## Quoted passage
----------

The “no solicitor” representation
- [59]The statement of claim alleged that “Sulzberger represented to Raymond and Desleigh White … that it was not necessary for them to seek legal advice with respect to the purchase of the business as he was a business broker and they could rely on his expertise in what he stated was ‘a simple REIQ Contract of Sale’”. The statement of claim alleged the plaintiff was induced by that representation to agree to purchase.
- [60]Before signing a contract the Whites dined at the Batchelors’ home. At the dinner Mr White asked whether the Whites needed to use a solicitor. Mr Batchelor said that they would not be using a solicitor. He told them that it was a straightforward REIQ contract and Mr Sulzberger was a licensed business broker. He said it was up to the Whites whether they should get a solicitor but that he did not see any need for it as one only has to change the amount of money and the date and it was a standard form contract.[13] This statement is not the subject of this claim. Mr Batchelor is not a party or alleged to be an agent for a party.

----------

## Work to do
A – Answer these questions about the passage on the "no solicitor" representation:
(i) According to the statement of claim, how did Sulzberger describe the contract?
(ii) Where did the Whites have dinner before signing a contract?
(iii) Who asked at the dinner whether the Whites needed to use a solicitor?
B – Rewrite everything in the passage on the "no solicitor" representation from "- [60]Before signing" down to "for a party.", swapping "solicitor" for "lawyer" each time it occurs.

## Records for locating described items

----------

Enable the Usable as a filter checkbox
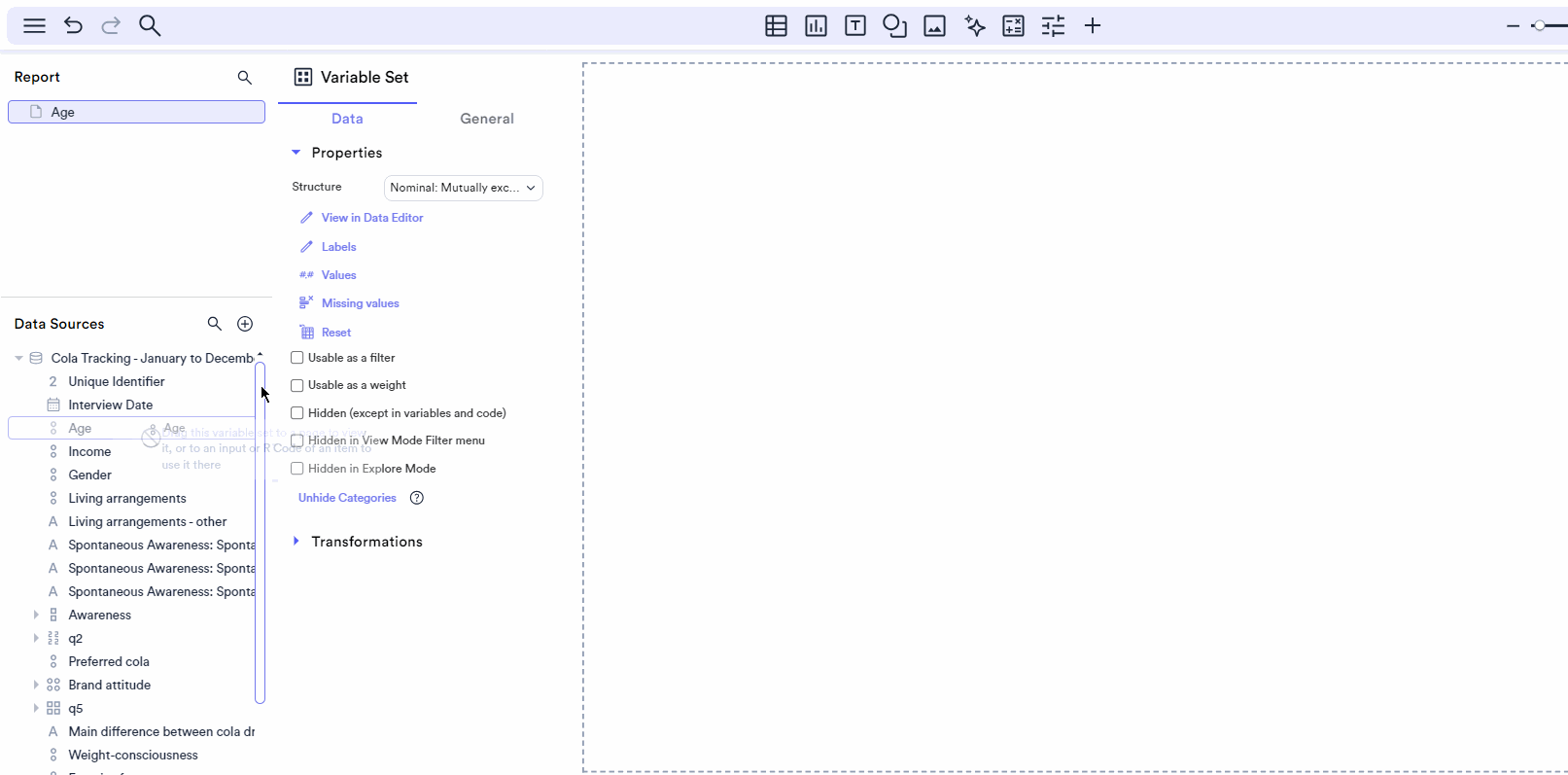This screenshot has width=1568, height=775. pyautogui.click(x=297, y=358)
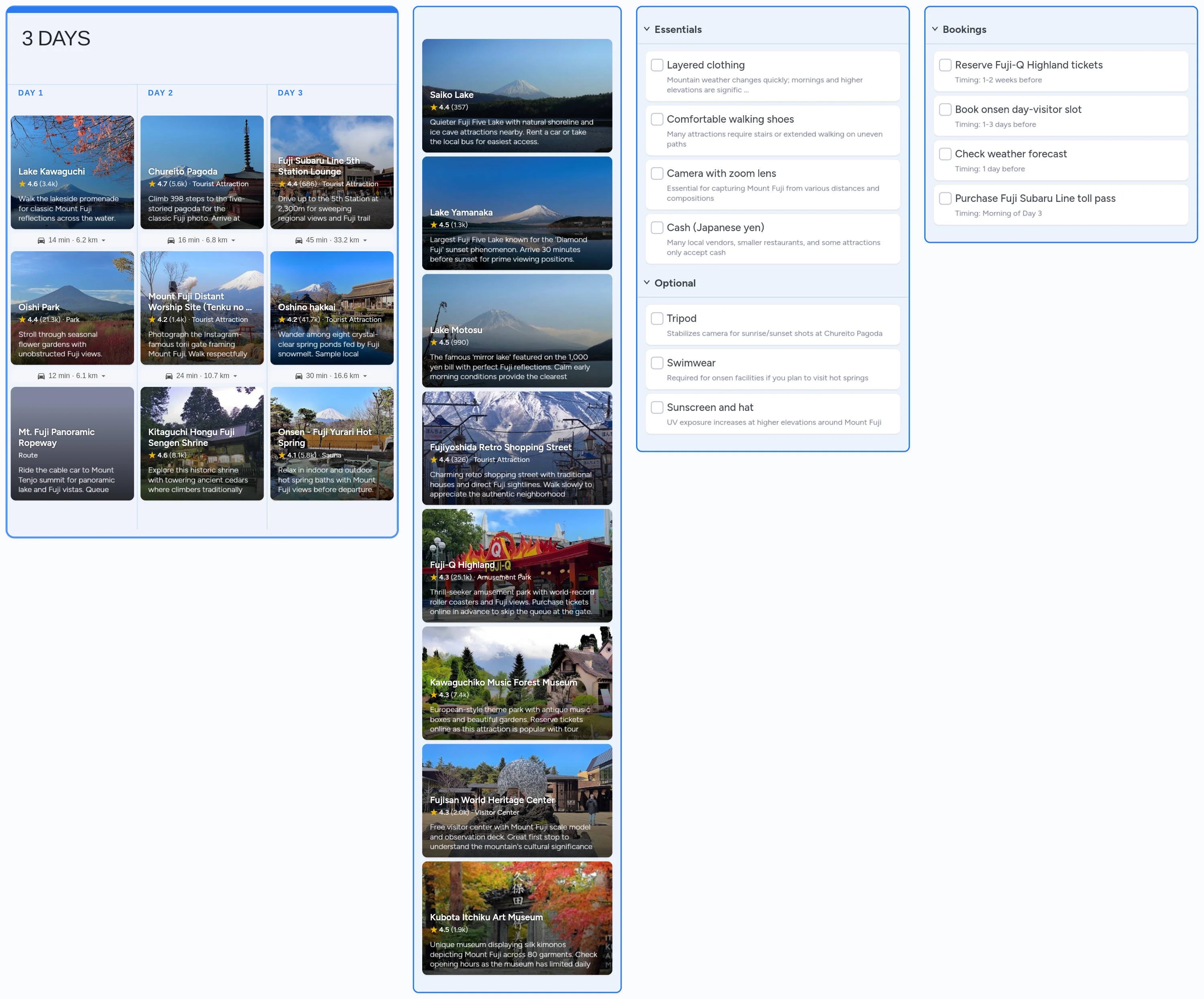Viewport: 1204px width, 999px height.
Task: Click car icon beside 45 min 33.2 km
Action: click(299, 240)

----------

## Solved problems
A –
(i) As "a simple REIQ Contract of Sale."
(ii) At the Batchelors' home.
(iii) Mr White.

B –
- [60]Before signing a contract the Whites dined at the Batchelors’ home. At the dinner Mr White asked whether the Whites needed to use a lawyer. Mr Batchelor said that they would not be using a lawyer. He told them that it was a straightforward REIQ contract and Mr Sulzberger was a licensed business broker. He said it was up to the Whites whether they should get a lawyer but that he did not see any need for it as one only has to change the amount of money and the date and it was a standard form contract.[13] This statement is not the subject of this claim. Mr Batchelor is not a party or alleged to be an agent for a party.